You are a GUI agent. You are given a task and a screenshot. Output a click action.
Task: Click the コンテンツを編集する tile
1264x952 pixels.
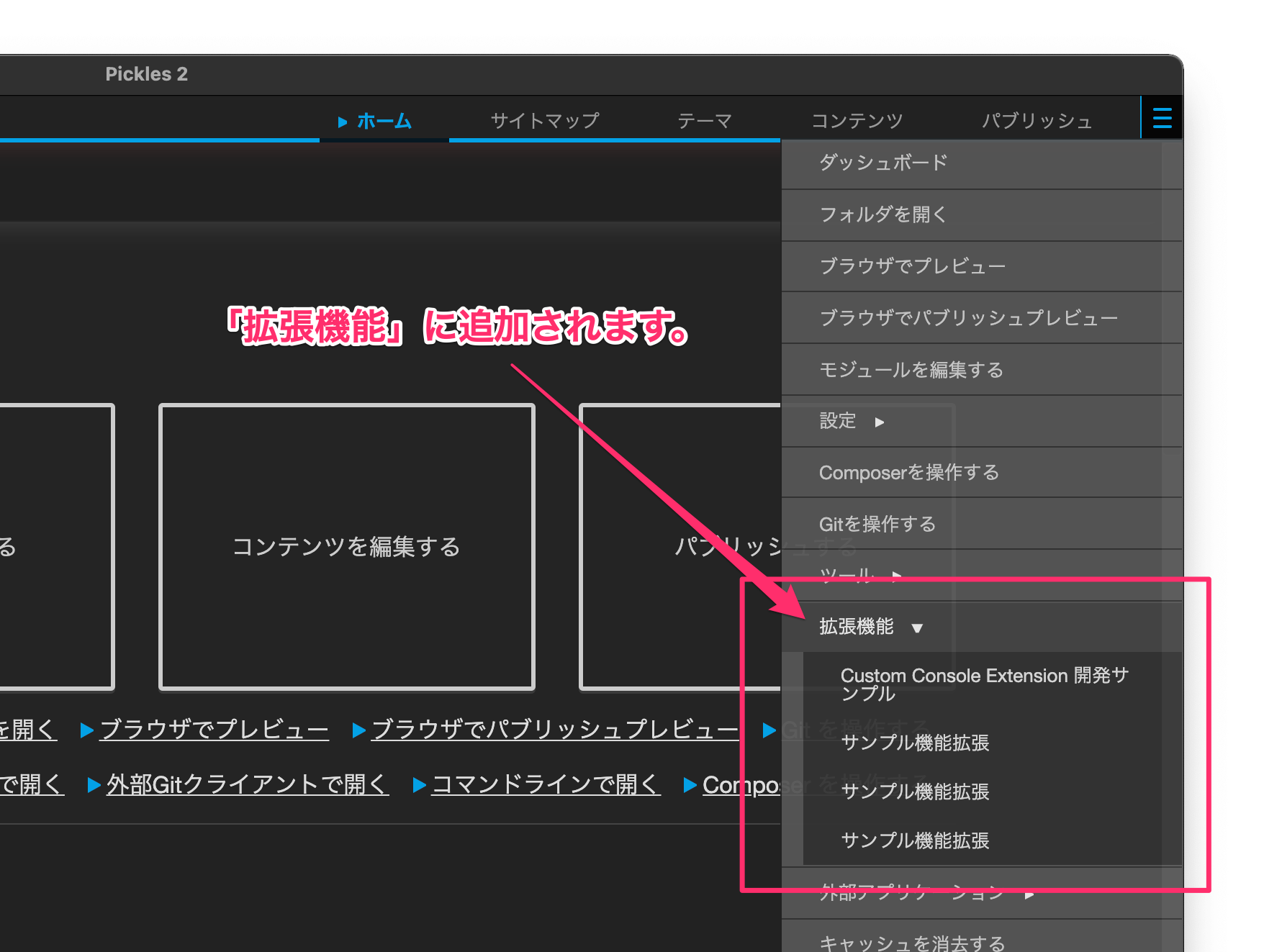click(347, 547)
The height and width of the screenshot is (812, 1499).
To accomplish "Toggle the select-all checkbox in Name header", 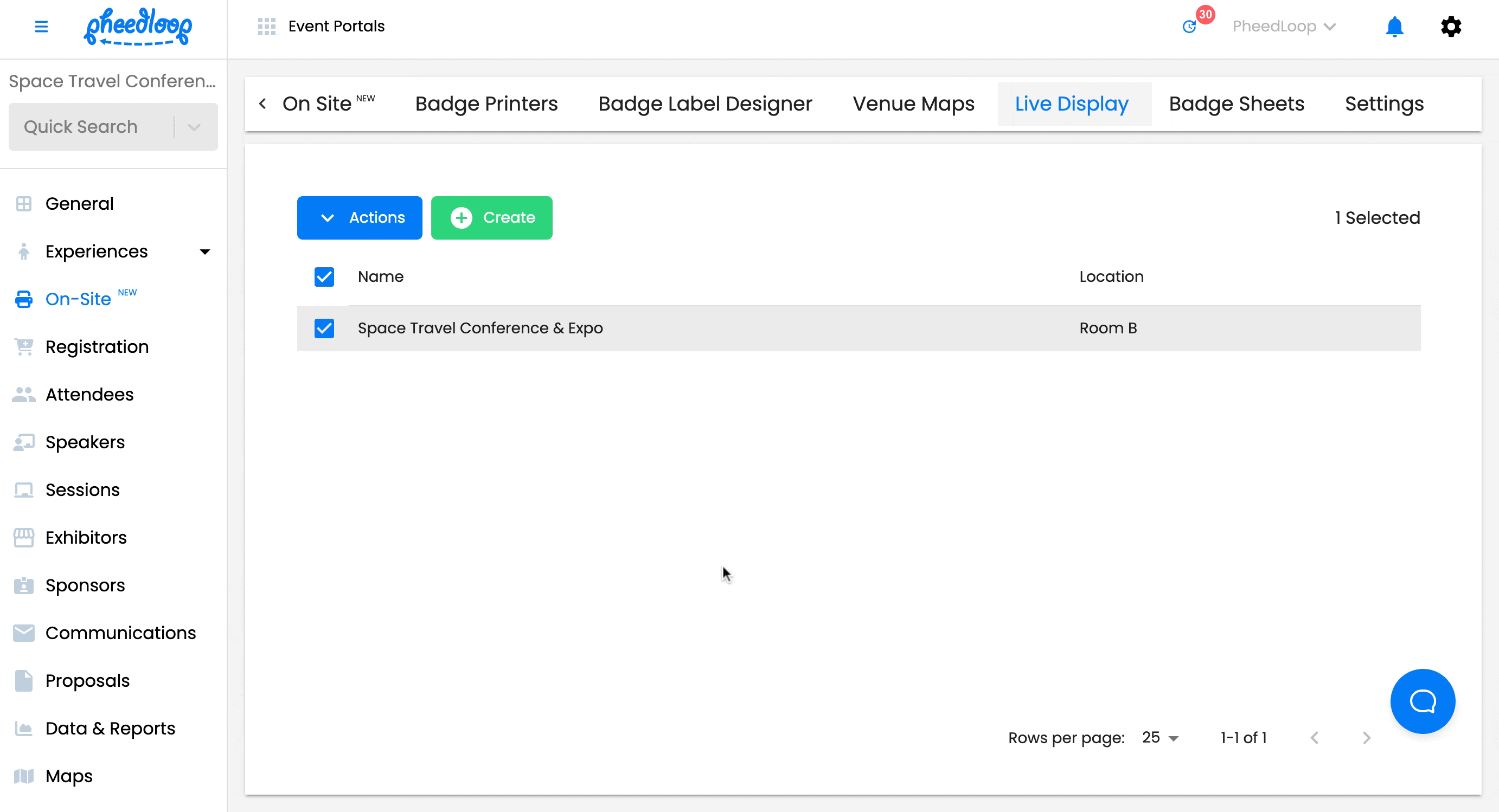I will pos(324,277).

* [What to work on]:
Each line above that includes the word "screenshot" is to be copied.

* [Your solution]:
You are a GUI agent. You are given a task and a screenshot. Output a click action.
The height and width of the screenshot is (812, 1499).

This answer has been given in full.